What does GCC compiler do to type conversion? Why the output on mac and linux are different?

Question

I did the type conversion of variable b(declaration outside the scope) in a scope and give a new val to b, and when the scope ends, the val of b seem to be wrong.

This happens on my macbook, which version of gcc is gcc-8 (Homebrew GCC 8.3.0) 8.3.0. I tried the same code on my linux laptop whose gcc version is 5.4.0 and the code runs well.

std::vector<int> a = {1,2,3,4};
int b;
{
    size_t i = 0, b = a[i];
    //this time type of b is size_t

    ++i;
    b = a[i];
}
std::cout << "b = " << b << std::endl;

On my mac, the result is b = 0 On Ubuntu 16, the result is b = 1

What is the difference between two version of gcc on type conversion?

Or it is a bug?

Answer 1

You're not doing any type conversion, you're creating a second b within the scope, that, due to it having the same name, shadows the outer b. This means that you're assigning something to the inner b and leaving the outer b untouched.

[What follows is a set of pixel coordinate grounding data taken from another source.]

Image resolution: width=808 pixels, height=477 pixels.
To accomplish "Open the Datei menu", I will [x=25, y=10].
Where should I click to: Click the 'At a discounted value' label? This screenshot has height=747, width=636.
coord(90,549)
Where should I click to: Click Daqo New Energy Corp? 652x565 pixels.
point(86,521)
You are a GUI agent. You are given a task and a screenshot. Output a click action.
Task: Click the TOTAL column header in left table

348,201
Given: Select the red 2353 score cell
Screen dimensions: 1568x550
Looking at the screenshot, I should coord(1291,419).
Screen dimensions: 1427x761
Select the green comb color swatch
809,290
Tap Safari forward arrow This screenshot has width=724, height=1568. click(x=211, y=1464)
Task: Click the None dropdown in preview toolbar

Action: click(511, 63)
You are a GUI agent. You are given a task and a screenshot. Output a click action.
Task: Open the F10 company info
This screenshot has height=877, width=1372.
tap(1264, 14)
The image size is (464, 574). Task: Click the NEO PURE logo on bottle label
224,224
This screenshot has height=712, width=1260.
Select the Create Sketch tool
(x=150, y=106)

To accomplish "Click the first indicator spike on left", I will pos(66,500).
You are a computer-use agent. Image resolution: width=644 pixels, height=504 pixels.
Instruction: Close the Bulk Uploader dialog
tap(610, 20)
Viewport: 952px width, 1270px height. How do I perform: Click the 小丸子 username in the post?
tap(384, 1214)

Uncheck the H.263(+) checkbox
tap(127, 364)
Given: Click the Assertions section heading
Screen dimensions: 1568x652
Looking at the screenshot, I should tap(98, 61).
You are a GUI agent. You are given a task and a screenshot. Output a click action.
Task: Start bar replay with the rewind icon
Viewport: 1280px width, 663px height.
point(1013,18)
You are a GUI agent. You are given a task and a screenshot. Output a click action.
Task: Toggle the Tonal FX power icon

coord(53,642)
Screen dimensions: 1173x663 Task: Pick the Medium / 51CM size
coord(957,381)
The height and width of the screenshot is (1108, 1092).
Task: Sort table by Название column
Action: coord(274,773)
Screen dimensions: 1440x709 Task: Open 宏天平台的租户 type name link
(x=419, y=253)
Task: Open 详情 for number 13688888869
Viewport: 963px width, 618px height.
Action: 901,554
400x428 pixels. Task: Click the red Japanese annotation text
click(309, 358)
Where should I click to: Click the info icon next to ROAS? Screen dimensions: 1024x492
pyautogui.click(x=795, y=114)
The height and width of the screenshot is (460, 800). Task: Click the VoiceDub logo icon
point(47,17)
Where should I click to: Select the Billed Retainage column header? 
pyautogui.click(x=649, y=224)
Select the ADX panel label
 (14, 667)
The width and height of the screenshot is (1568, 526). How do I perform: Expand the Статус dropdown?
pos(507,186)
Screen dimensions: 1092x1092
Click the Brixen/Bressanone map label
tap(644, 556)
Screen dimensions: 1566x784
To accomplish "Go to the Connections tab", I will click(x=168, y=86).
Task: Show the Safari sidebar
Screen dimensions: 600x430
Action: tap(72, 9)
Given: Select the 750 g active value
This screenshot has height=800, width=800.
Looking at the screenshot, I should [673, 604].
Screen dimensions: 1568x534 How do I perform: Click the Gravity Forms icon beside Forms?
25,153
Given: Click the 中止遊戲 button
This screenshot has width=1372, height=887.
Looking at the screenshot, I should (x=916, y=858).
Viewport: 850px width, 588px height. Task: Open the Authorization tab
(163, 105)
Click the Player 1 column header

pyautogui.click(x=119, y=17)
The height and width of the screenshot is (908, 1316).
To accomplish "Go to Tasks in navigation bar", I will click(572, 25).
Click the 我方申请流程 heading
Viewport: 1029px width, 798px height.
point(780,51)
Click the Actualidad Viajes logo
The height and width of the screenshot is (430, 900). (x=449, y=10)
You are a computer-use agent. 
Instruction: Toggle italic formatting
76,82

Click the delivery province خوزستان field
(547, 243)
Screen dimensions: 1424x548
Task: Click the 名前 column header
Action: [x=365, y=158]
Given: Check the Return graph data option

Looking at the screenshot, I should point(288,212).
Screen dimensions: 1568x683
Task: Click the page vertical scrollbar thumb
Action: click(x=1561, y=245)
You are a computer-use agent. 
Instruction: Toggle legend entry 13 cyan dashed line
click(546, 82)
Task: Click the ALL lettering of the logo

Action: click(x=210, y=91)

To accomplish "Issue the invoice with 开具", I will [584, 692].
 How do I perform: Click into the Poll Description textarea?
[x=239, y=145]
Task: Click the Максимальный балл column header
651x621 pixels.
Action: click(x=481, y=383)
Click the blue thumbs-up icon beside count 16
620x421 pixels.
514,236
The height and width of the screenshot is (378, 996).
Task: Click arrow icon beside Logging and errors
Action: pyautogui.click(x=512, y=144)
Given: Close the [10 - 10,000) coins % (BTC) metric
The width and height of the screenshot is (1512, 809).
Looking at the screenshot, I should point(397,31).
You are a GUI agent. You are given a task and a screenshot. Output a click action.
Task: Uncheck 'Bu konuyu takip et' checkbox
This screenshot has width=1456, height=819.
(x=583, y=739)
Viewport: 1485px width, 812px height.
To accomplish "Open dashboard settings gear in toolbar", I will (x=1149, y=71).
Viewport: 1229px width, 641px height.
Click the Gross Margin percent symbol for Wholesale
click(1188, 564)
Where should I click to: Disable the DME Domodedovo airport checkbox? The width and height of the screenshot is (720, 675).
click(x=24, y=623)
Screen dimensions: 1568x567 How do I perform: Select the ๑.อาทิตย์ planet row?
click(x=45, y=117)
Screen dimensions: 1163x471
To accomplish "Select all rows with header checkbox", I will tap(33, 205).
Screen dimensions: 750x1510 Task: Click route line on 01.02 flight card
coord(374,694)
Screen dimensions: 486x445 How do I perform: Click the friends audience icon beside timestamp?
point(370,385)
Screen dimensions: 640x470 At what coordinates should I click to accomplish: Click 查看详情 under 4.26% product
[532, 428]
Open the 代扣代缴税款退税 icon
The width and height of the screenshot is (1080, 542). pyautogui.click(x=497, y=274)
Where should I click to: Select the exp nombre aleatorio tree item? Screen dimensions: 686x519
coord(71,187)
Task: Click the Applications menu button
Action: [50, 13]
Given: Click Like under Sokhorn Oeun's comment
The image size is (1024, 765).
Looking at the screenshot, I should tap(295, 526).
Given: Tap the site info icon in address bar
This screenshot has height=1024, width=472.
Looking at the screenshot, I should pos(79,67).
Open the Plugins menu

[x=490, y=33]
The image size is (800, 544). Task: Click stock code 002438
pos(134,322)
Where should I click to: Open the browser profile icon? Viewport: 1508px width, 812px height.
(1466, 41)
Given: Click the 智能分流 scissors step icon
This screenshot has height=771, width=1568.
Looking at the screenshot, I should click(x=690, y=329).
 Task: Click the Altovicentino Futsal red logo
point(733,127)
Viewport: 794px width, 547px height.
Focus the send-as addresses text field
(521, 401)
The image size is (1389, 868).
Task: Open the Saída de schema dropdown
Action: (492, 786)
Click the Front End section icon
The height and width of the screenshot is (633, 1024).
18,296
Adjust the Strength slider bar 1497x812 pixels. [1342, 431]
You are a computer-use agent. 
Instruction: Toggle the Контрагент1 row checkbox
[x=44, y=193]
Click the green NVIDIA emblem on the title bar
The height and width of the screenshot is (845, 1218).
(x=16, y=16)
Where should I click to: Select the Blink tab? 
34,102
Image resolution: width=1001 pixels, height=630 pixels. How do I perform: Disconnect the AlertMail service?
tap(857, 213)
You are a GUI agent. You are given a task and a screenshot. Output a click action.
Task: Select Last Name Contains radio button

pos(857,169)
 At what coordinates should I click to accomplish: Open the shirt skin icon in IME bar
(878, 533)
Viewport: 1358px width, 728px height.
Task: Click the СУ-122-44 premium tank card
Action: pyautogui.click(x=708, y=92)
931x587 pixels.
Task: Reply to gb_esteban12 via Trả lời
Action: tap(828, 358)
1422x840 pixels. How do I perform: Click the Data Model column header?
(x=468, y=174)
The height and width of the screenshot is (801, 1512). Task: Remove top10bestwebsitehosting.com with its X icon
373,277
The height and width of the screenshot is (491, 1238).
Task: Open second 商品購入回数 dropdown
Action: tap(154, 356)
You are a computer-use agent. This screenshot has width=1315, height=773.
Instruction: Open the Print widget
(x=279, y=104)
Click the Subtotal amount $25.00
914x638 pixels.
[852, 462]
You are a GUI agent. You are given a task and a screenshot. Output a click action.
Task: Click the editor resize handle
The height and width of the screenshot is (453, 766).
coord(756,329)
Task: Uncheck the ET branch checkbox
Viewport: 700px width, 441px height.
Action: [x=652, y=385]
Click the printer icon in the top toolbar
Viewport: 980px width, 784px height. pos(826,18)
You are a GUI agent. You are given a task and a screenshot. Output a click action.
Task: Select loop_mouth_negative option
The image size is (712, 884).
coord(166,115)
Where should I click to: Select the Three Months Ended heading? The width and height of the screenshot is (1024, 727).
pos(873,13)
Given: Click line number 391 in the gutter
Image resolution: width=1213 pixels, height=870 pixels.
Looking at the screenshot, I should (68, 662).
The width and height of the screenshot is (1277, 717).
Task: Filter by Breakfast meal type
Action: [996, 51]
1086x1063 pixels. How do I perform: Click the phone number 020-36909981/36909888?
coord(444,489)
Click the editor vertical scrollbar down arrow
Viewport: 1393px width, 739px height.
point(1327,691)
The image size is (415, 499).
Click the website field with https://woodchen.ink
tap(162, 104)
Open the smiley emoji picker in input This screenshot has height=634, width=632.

Once the scope ends (at the closing curly brace), you're left with the (uninitialized) outer b, and printing it invokes undefined behavior, which is exactly what you're experiencing.

This piece of code is semantically equivalent and might show a bit better what is actually happening:

vector<int> a = {1,2,3,4};
int outer_b;
{
    size_t i = 0, inner_b = a[i];
    //this time type of b is size_t

    ++i;
    inner_b = a[i];

}
cout << "b = " << outer_b << endl;